Moreover, many seem to think your money, taxpayers’ money, should be spent at their whim to retain their seats, and to win other seats, sufficient to secure government, rather than to efficiently provide essential services and programs, and respond effectively to national issues and challenges.

In recent years we have seen a host of examples of self-serving spending. This has ranged from fairly “low rent” abuse, such as cheating on their expenses and electoral allowances, to conspicuous excesses such as Bronwyn Bishop’s use of a helicopter to avoid a 40-minute car trip, or use of VIP aircraft when commercial flights were readily available. There are also the various “sports rorts”, and many, many, other examples of large scale pork barrelling, even including major defence procurement and infrastructure contracts.

Recall Morrison’s spending of some $185 million to “have to reopen” Christmas Island, as they ran a scare campaign over the claimed “likely flood of refugees” from Nauru and Manus that would be triggered by to the Medivac legislation. As no refugees arrived, this turned out to simply fund a very expensive press conference on the Island, as Morrison sought to exploit the stunt.

In a similar vein, recall the submarine contract, hurriedly finalised before the last election, that is likely to ultimately cost about half a trillion dollars (including construction cost blowouts and ongoing maintenance) given to the French on the condition that the submarines would be mostly built in South Australia, when it would be a technologically inferior submarine, and mostly built in France, or elsewhere, but certainly not in South Australia. Unfortunately, our defence procurements are now seen as a “gravy train” for many international defence contractors.

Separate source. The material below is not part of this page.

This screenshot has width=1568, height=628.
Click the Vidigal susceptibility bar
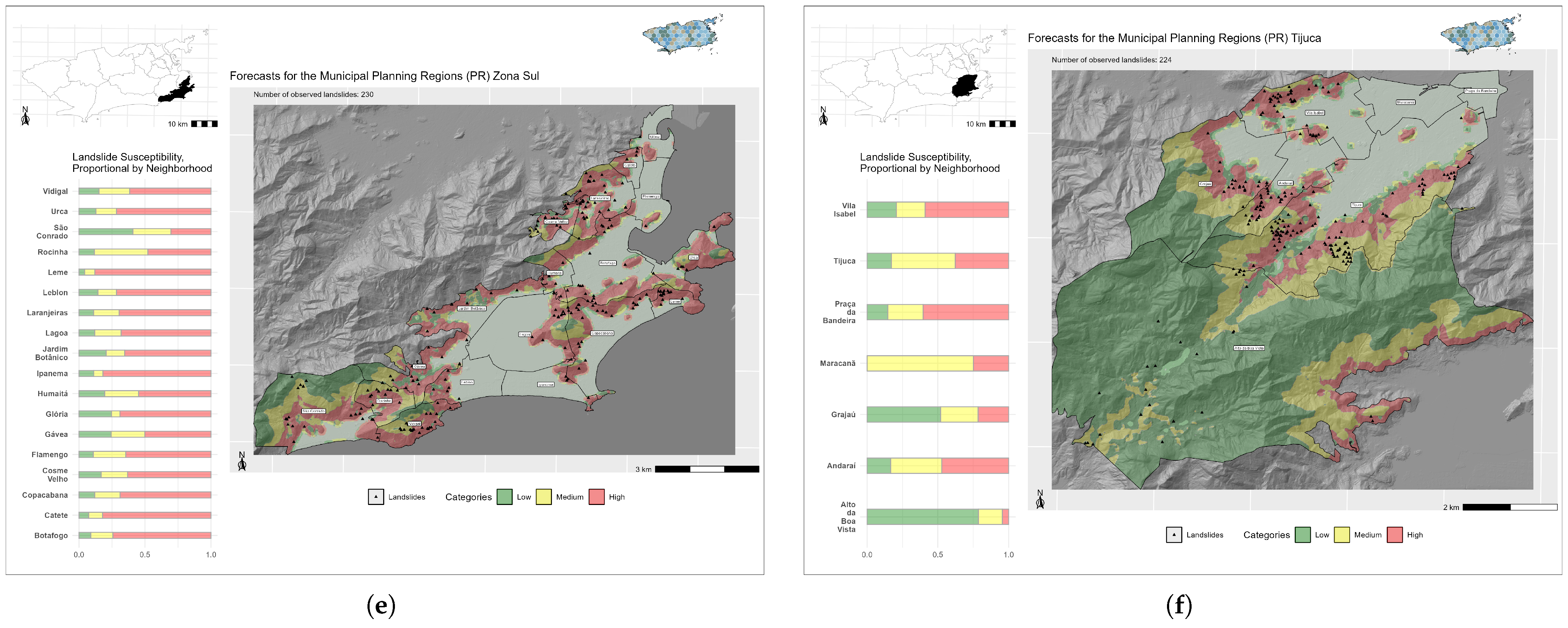point(145,191)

To be clear, this is not just an attack on LNP governments, as Labor too has had its pink batts, school hall, and sports rorts scandals, and many others, where taxpayer money was also conspicuously misdirected and wasted.

There is also considerable evidence of the basic delivery of key services being exploited and misdirected in recent years with, for example, many childcare, disability care, and home care providers discovering their own gravy trains, at the expense of cost-effective service delivery to those in genuine need.

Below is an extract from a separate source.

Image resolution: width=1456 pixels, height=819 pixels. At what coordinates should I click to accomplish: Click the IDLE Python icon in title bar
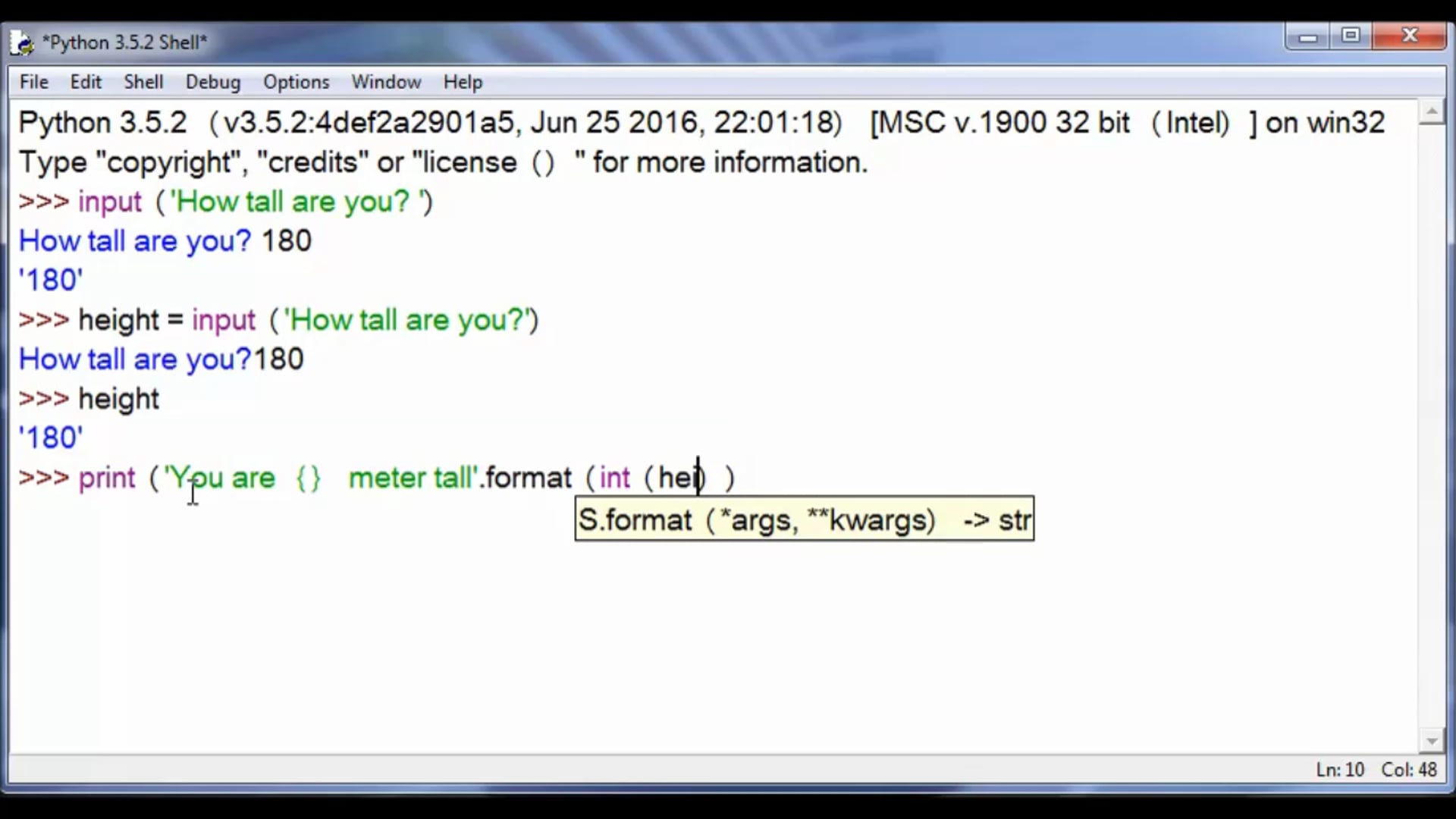(20, 42)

Another disturbing feature of government spending is the lack of continuous scrutiny, assessment relative to objectives, and full accountability. Some conspicuous failings, where the money often didn’t go to the stated purpose were evident in the various sports rorts schemes under both the LNP and Labor – money for lights for playing fields that either didn’t exist, or were already built; or for women’s change rooms where the women’s team had been disbanded.

There has also been an important blurring of spending responsibilities in recent years where the Commonwealth has made election commitments to spend on projects such as car parks at train stations, women’s change rooms, and a host of others, that have traditionally been state responsibilities.

This raises an important legal question as to whether the spending is genuinely conducted under a “head of legislative power”. For example, there is a very real question as to whether Bridget McKenzie actually had the power to intervene in the allocation of sports spending, especially cutting across the recommendations of Sport Australia to which the power had been given by the Parliament.

Unfortunately, the Commonwealth has developed a “culture” of using public money to buy popularity and votes that will be hard to contain. However, constitutional expert Anne Twomey is doing significant work to determine the “legitimacy” of government spending, and thereby the “legitimacy” of governments.

There is no doubt the Parliament will need to continue to expand its oversight and scrutiny of spending.